Way back when Citi was getting bailout money to the tune of $45, the government got for its trouble preferred shares that it could convert to common stock any old time it wanted to. Of course, it would never do such a thing, because it would severely dilute existing common stock, wiping out billions in wealth. Except now it is mulling doing just such a thing, especially since the bank’s stock has dipped below the $2 mark (after $55 less than two years ago) and it’s not like you can dilute anything meaningfully beyond that. What, now my $2 stock is now worth $1? Yeah, I’m already out on the ledge, it’s not like this is going to make my day that much worse.

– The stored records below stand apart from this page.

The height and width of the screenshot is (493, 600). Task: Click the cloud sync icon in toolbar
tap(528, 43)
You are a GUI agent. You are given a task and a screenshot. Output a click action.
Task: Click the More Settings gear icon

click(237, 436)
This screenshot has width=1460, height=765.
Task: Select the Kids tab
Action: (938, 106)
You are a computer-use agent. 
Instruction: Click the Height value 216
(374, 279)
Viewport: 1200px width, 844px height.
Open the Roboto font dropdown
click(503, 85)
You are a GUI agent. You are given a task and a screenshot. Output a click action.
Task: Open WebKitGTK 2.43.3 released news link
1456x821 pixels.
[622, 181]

But for those of you living in eternal fear of the other dreaded n-word, this might not constitute nationalization:
There’s no universal agreement on what constitutes nationalization of a bank. In the U.K., the government already owns 43% of Lloyds Banking Group PLC, and last week moved to increase its ownership of Royal Bank of Scotland Group PLC to 70% from 58%. Those two banks have been classified as “public-sector entities,” and as much as £1.5 trillion ($2.136 trillion) of their liabilities have been moved over to the country’s balance sheet.
So see, Citi would remain as independent as RBS. That’s something, right?
Talks of not-nationalization lead, of course, directly to questions about what’s to become of everyone’s favorite dwarf CEO (seriously, does anyone know how tall he is?) because one would expect that if you drive your company into the arms of a gruff-but-caring federal government, you’ve pretty well failed as a corporate leader. I mean, this is really a lot like if you married a successful pop singer and helped her down a path of self-destruction so inescapable it culminates with her shaving her head and having to have her father take over her affairs, except at this point one wonders if K-Fed could have done much worse. Bandit was threatened with his job if the company had to come back for more money, and would have been gone last November if there were anyone out there qualified who wanted the job, which is something like what Citi itself ran into when replacing Chuck Prince and someone at the board meeting, possibly drunk, slurred aloud, “Hey, what about that guy from that hedge fund that we bought a few months ago that’s been losing money like nobody’s business?”
Maybe this year’s American Idol runner-up will be offered the job.


CB // Feb 23, 2009 at 10:42 am
geithner in a bandit mask. heh heh heh. xclnt!
John Mazzotta // Feb 23, 2009 at 1:20 pm
If the preferred stock is converted to common stock, the US gov’t should own about 80% of the company. If the nation owns 80% of Citi, how is that not nationalizing? Oh, I know, we’ll buy it at twice what it’s worth! Then we’ll only own 40%! Genius!
Jason // Feb 23, 2009 at 1:58 pm
It’s not nationalization because we’re not calling it nationalization. See how this works?
Yeah, neither do I.
Lolo, Esq // Feb 23, 2009 at 7:00 pm
now that’s some funny shit
Evil Weezil // Feb 23, 2009 at 8:56 pm
Earman strikes again!
RobT // Feb 23, 2009 at 10:47 pm
Geithner joined the Justice League?
Perhaps there could be a masked league of lol Superfriends?
1134 // Feb 24, 2009 at 6:53 am
NEW YORK, NY – Wall Street executive Robert Rubin has successfully sued himself for $8 million.
The suit cited Rubin’s managerial incompetence while serving as CEO of Citigroup, a leading banking organization now sharing much of the blame for the financial crisis.
“Mr. Rubin wildly underpriced risk and speculated recklessly,” Mr. Rubin said in a statement. “Much of our current turmoil stems from this kind of behavior, and it’s time I started sending a message to fat cats like me.”
The language of the settlement legitimizes Mr. Rubin’s grievances with Mr. Rubin, and the seven-figure payoff is a clear signal that those responsible for the crisis will be forced to pay themselves for their misdeeds.
When asked if he felt justice had been served, Mr. Rubin cautioned that more widespread litigation might be called for in a general sense, but affirmed that the settlement was satisfactory to him for the time being.
“This goes a long way towards reestablishing the equilibrium,” he said. “Mr. Rubin made serious mistakes, and it’s time that Mr. Rubin answered for them, ideally to Mr. Rubin.”
Mr. Rubin added, “That’s what makes this country great.”
HT Weekly World News.
'mouse // Feb 24, 2009 at 12:11 pm
Is it too late to short Citibank? I can’t get into the business banking website today. That’s usually a sign of the end-times.
Dave So // Mar 3, 2009 at 1:53 pm
Fred Goodwin ex senior director of The Royal Bank of Scotland should lose his pension. He hasn’t done well for his company and should suffer the consequences. Should the senior director for any company not be held responsible? Letting him get away with such a big pension is ludicrous.